(Adds implied volatility details in last paragraph and updates with closing levels.)
June 15 (Bloomberg) -- Demand for options that protect against a drop in the euro versus the U.S. currency is at the highest level in more than a year as the European Union struggles to contain the sovereign-debt crisis.
The premium for euro three-month put options granting the right to sell the currency against the greenback reached 2.58 percentage points today over calls, which allow for purchases. That’s the most since June 2010 on an intraday basis.
Investors are either betting the euro will decline or want to protect their positions over the next three months, when “liquidity will be less, but nevertheless there could be some nasty moves,” according to Neil Jones, head of European hedge- fund sales at Mizuho Financial Group Inc.

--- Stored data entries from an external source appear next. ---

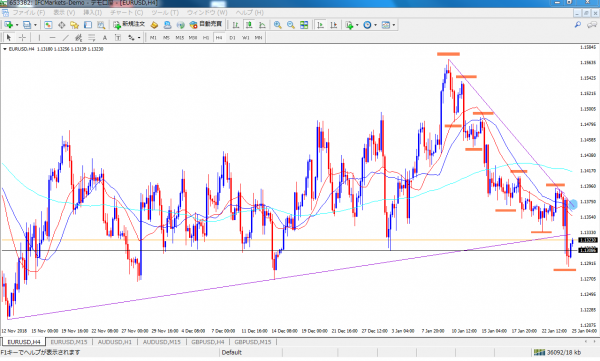Click the chart tabs scroll right arrow
Image resolution: width=600 pixels, height=361 pixels.
point(595,341)
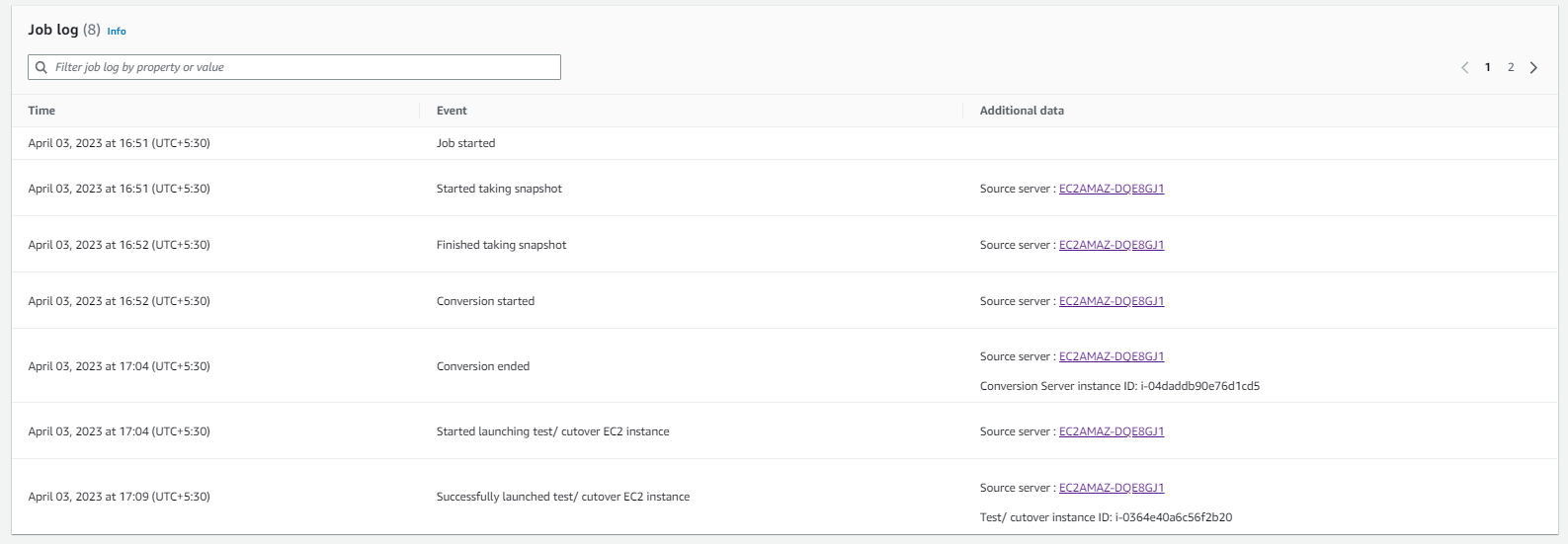The width and height of the screenshot is (1568, 544).
Task: Click the Additional data column header
Action: (x=1022, y=111)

“The euro will continue to run into problems,” said Jones in a telephone interview from London. “People express that view through options by buying down-side strikes. It’s just to purely express a euro-bearish view if you don’t believe that euro-land will manage to find a clear solution.”
The 17-nation currency dropped as much as 2 percent to $1.4156, its lowest level this month, after European Union talks on achieving a second bailout for Greece to prevent the first euro-area default stalled.
Greece’s Prime Minister George Papandreou said he will make changes to his Cabinet tomorrow and will then immediately seek a vote of confidence in Parliament. He spoke in comments televised live on state-run NET TV.
The premium for puts rose for a sixth consecutive day, in the biggest intraday increase in more than a year. It had been as small as a 1.16 percentage point on Jan. 14.
An increase in euro-dollar put buying may also mean investors are hedging their holdings, according to Jones.
“At the very least there’s protection on spot positions,” he said. “The market, to an extent, positioned long the euro because there’s also a fairly overwhelming dollar bearishness, and if one wants to express that, it’s through a long-euro position, short-dollar position.” A long is a bet a security will increase, while a short position is a bet it will drop.
Implied volatility for one-week euro-U.S. dollar options climbed 3.18 percentage points, the biggest jump since May 2010, to 13.87 percent. Implied volatility, which traders quote and use to set option prices, signals the expected pace of swings in the underlying currency.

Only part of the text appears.